The Massachusetts Supreme Judicial Court ruled Tuesday that black men in Boston who avoid run-ins with police officers may be justifiably motivated by a desire to “avoid the recurring indignity of being racially profiled,” and their flight should not be automatically interpreted as evidence of “criminal activity.”
The ruling throws out an unlawful firearm possession conviction against Jimmy Warren, whose arrest nearly five years ago appears to be a case study in racial profiling.
In December 2011, police investigating an alleged burglary in the Roxbury neighborhood of Boston were told by witnesses that the suspects were three black men wearing a red hoodie, a black hoodie and dark clothing, respectively. It was not long before Warren and his friend fell under the suspicion of Boston police officer Luis Anjos. Tuesday’s ruling explains:
When Anjos spotted the defendant and his companion, he had a hunch that they might have been involved in the breaking and entering. He based his hunch on the time of night, the proximity to the breaking and entering, and the fit of the males to the “general description” provided by the victim. He decided “to figure out who they were and where they were coming from and possibly do [a field interrogation observation (FIO)].” He rolled down the passenger ‘s side window of the cruiser and yelled out, “Hey guys, wait a minute.” The two men made eye contact with Anjos, turned around, and jogged down a path into the park.
Warren was later apprehended and searched by police, who “found no contraband on his person,” according to the ruling. Immediately following the arrest, police spotted a .22 caliber firearm nearby, and Warren was eventually charged and convicted of illegally possessing the gun.
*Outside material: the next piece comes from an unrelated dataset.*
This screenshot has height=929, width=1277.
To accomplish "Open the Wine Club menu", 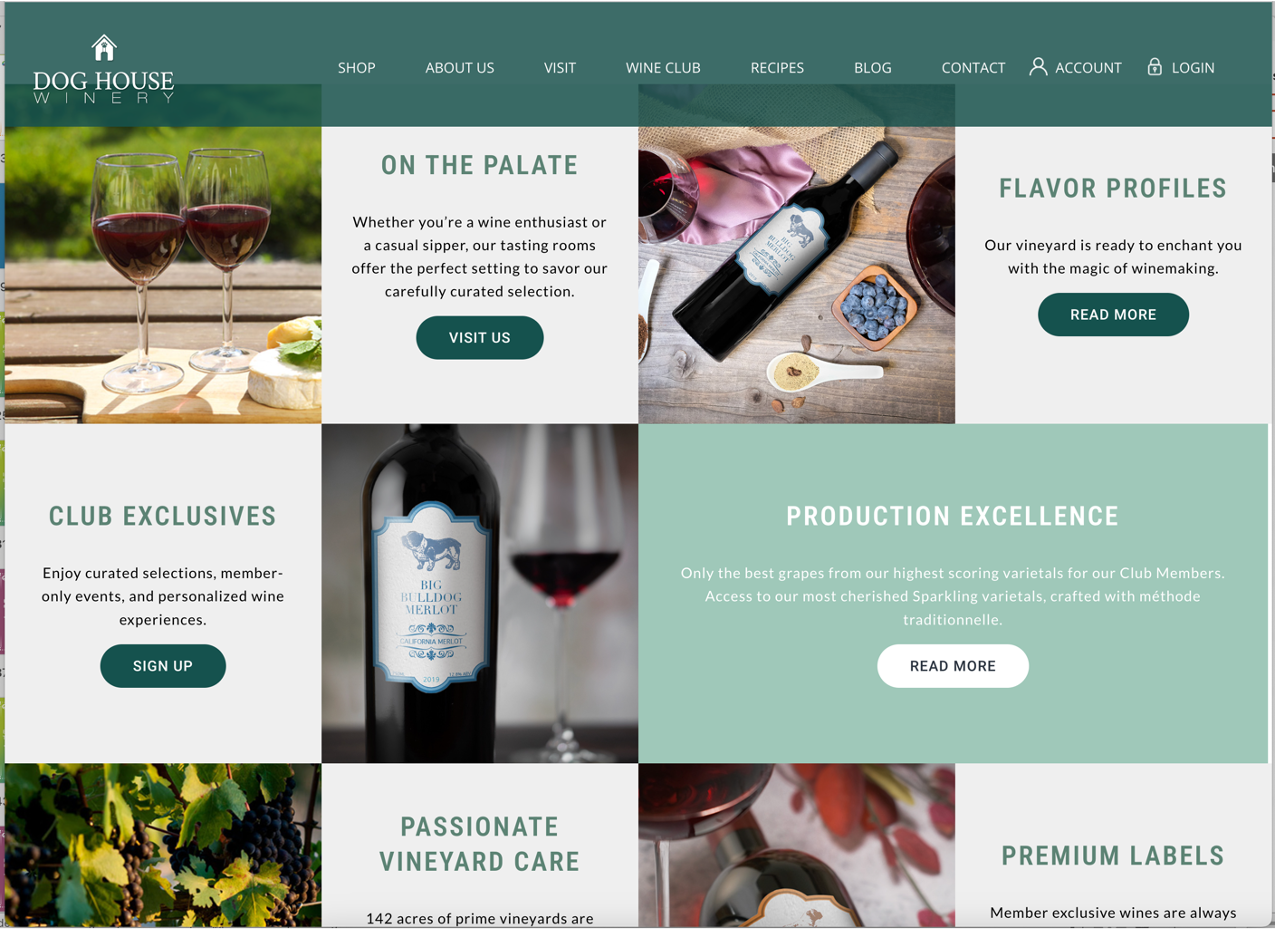I will click(x=663, y=68).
In its Tuesday ruling, the high court determined that police were not justified in stopping Warren. “Lacking any information about facial features, hairstyles, skin tone, height, weight, or other physical characteristics, the victim’s description ‘contribute nothing to the officers’ ability to distinguish the defendant from any other black male’ wearing dark clothes and a ‘hoodie’ in Roxbury,” the decision states.
In perhaps its most far-reaching determination, the court then argued that Warren and other black men in Boston may be justified in running from law enforcement, given the city’s poor track record with racial profiling:
We do not eliminate flight as a factor in the reasonable suspicion analysis whenever a black male is the subject of an investigatory stop. However, in such circumstances, flight is not necessarily probative of a suspect’s state of mind or consciousness of guilt. Rather, the finding that black males in Boston are disproportionately and repeatedly targeted for FIO [Field Interrogation and Observation] encounters suggests a reason for flight totally unrelated to consciousness of guilt. Such an individual, when approached by the police, might just as easily be motivated by the desire to avoid the recurring indignity of being racially profiled as by the desire to hide criminal activity. Given this reality for black males in the city of Boston, a judge should, in appropriate cases, consider the report’s findings in weighing flight as a factor in the reasonable suspicion calculus.
The text references a report released two years ago by the Massachusetts ACLU, which found that, while black people make up less than a quarter of the city’s population, they were targeted by 63 percent of all Boston police encounters with civilians between 2007 and 2010.
“Even after controlling for crime, Boston police officers were more likely to initiate police encounters in black neighborhoods and to initiate encounters with black people,” continues the report, which evaluates four years of police records. “Boston police gave essentially no justification for 75 percent of these encounters, simply listing ‘investigate person’ as the reason.”